§ WORK INSTRUCTIONS:
Print everything from the line containing "Task: Expand the Files of type dropdown" down to the line containing "coord(775,296)", repeating those lines exactly as they appear in the records.

[Entries for locating words and elements]
━━━━━━━━━━━━━━━━
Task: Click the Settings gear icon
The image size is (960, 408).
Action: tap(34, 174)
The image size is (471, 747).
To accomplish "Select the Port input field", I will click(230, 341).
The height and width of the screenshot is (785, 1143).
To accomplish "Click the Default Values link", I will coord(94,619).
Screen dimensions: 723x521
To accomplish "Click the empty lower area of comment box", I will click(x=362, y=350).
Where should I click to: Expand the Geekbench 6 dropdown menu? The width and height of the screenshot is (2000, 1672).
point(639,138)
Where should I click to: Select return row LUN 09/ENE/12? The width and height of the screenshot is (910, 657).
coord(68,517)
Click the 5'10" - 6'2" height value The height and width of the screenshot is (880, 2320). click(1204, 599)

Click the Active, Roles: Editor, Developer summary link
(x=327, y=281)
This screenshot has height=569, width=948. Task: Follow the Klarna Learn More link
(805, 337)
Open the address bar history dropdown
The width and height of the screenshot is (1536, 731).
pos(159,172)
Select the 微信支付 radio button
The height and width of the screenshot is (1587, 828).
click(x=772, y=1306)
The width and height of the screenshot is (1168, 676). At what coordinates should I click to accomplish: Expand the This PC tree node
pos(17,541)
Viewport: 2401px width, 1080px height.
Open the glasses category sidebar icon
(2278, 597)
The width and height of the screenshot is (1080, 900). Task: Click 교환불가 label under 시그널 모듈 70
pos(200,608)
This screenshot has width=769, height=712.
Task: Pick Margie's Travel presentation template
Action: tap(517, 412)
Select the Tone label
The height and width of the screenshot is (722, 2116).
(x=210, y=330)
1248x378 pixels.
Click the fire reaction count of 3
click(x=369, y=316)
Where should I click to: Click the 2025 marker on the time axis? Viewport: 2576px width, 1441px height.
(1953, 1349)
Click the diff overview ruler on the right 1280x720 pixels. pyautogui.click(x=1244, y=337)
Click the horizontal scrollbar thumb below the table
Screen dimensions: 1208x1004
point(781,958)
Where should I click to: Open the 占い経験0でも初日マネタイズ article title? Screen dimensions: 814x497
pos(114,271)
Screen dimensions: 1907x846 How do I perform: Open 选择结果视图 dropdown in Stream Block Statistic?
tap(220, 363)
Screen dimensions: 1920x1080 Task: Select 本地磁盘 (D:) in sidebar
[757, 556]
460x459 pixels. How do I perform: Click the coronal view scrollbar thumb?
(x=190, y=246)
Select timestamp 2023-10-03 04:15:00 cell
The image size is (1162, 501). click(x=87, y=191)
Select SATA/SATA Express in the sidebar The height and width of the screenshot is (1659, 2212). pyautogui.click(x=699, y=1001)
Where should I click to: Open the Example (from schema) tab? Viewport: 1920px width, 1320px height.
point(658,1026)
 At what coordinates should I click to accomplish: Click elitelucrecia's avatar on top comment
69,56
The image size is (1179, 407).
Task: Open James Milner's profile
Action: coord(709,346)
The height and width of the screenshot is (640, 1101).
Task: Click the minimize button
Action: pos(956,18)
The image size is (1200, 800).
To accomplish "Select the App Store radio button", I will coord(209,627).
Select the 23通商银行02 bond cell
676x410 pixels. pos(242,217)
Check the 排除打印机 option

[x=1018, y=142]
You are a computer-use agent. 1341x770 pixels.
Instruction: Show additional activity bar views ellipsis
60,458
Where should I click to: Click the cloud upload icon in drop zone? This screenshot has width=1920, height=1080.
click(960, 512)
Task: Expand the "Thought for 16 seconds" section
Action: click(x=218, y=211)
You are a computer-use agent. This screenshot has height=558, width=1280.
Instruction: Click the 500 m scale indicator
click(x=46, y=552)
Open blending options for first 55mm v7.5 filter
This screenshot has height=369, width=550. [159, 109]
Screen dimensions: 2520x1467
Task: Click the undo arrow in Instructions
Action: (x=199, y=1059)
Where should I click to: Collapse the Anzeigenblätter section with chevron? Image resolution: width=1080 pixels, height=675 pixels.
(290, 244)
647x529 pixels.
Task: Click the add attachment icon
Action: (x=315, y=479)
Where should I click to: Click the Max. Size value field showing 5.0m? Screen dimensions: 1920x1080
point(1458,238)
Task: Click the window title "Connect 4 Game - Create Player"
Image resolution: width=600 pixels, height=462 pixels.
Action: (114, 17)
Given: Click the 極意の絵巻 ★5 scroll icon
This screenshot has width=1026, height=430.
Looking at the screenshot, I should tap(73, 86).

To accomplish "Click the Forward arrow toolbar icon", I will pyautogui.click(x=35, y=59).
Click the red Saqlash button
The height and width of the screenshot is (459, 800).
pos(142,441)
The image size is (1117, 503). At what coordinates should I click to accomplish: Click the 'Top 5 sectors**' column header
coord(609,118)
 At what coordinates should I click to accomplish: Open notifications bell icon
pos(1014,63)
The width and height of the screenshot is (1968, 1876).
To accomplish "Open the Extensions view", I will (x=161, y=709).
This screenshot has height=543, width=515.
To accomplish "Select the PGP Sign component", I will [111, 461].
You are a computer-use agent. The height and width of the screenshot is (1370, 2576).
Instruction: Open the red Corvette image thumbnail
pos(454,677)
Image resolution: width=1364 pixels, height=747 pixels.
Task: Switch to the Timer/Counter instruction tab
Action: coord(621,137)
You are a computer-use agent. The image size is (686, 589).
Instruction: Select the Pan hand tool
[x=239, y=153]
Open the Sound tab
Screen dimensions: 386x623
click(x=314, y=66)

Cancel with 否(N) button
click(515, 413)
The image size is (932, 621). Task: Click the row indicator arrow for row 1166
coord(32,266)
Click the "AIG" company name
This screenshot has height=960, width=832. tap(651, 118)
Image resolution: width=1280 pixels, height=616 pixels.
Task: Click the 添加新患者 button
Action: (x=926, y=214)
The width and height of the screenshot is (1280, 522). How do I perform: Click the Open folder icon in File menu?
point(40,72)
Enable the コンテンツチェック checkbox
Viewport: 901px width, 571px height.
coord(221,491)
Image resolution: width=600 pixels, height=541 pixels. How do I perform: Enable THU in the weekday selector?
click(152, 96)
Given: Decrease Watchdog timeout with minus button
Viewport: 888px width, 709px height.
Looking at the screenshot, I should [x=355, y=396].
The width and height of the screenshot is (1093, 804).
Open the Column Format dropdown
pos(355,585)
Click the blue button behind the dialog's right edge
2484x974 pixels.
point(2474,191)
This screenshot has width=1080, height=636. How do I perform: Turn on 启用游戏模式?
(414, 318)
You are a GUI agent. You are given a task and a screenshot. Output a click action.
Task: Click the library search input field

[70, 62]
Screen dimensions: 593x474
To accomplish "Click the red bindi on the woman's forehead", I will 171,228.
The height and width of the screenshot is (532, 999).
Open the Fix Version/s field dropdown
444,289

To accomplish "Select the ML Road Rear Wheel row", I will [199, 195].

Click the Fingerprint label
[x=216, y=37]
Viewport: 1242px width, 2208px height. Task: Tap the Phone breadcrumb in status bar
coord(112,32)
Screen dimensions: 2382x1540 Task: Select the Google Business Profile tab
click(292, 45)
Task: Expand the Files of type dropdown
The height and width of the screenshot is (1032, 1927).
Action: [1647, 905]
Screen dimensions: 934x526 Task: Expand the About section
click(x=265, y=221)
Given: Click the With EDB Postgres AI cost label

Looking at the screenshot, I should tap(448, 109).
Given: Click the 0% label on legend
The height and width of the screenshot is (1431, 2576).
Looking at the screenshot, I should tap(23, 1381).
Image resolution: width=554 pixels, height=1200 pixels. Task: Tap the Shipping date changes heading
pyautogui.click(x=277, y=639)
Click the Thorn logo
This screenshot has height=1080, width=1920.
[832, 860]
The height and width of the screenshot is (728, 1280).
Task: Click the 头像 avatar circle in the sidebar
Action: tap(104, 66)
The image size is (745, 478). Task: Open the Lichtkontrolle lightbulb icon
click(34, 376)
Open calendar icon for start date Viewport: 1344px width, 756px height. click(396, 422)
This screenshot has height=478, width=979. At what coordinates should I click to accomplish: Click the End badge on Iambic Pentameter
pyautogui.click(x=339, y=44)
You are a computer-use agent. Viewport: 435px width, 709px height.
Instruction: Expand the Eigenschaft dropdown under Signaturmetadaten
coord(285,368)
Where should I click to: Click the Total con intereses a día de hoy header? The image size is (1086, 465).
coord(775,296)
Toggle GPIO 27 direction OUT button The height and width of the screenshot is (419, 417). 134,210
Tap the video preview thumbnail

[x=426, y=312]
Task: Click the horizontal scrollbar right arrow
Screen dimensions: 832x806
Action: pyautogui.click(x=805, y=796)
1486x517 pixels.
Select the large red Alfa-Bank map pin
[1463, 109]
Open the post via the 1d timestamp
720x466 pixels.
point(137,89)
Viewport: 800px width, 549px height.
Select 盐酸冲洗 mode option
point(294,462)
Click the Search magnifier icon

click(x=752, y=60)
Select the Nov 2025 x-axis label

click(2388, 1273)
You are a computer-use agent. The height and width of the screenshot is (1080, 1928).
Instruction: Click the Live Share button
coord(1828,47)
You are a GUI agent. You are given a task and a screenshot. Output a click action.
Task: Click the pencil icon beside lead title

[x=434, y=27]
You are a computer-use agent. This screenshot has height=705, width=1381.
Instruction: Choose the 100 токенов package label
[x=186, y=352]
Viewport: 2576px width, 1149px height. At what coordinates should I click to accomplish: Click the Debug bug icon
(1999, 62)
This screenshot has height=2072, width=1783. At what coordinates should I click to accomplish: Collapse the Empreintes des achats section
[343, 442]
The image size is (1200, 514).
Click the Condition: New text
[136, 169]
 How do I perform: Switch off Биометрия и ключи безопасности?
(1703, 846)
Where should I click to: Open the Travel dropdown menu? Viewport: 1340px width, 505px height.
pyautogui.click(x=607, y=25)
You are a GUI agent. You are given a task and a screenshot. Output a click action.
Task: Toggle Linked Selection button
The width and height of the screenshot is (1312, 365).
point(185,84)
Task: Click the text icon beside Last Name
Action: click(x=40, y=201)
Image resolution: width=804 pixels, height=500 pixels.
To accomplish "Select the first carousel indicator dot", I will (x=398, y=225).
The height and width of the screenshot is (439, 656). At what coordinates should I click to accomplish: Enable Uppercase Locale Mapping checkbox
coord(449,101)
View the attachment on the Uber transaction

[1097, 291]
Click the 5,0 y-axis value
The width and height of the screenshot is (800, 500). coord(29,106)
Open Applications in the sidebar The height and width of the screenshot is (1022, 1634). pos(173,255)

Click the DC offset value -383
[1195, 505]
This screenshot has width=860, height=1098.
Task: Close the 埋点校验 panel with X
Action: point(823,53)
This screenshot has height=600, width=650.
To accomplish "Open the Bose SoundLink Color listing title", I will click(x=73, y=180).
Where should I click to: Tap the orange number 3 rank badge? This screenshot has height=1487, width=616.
━━━━━━━━━━━━━━━━
§ OUTPUT BELOW:
Task: Expand the Files of type dropdown
The height and width of the screenshot is (1032, 1927).
Action: [1647, 905]
Screen dimensions: 934x526 Task: Expand the About section
click(x=265, y=221)
Given: Click the With EDB Postgres AI cost label

Looking at the screenshot, I should tap(448, 109).
Given: Click the 0% label on legend
The height and width of the screenshot is (1431, 2576).
Looking at the screenshot, I should tap(23, 1381).
Image resolution: width=554 pixels, height=1200 pixels. Task: Tap the Shipping date changes heading
pyautogui.click(x=277, y=639)
Click the Thorn logo
This screenshot has height=1080, width=1920.
[832, 860]
The height and width of the screenshot is (728, 1280).
Task: Click the 头像 avatar circle in the sidebar
Action: tap(104, 66)
The image size is (745, 478). Task: Open the Lichtkontrolle lightbulb icon
click(34, 376)
Open calendar icon for start date Viewport: 1344px width, 756px height. click(396, 422)
This screenshot has height=478, width=979. At what coordinates should I click to accomplish: Click the End badge on Iambic Pentameter
pyautogui.click(x=339, y=44)
You are a computer-use agent. Viewport: 435px width, 709px height.
Instruction: Expand the Eigenschaft dropdown under Signaturmetadaten
coord(285,368)
Where should I click to: Click the Total con intereses a día de hoy header? The image size is (1086, 465).
coord(775,296)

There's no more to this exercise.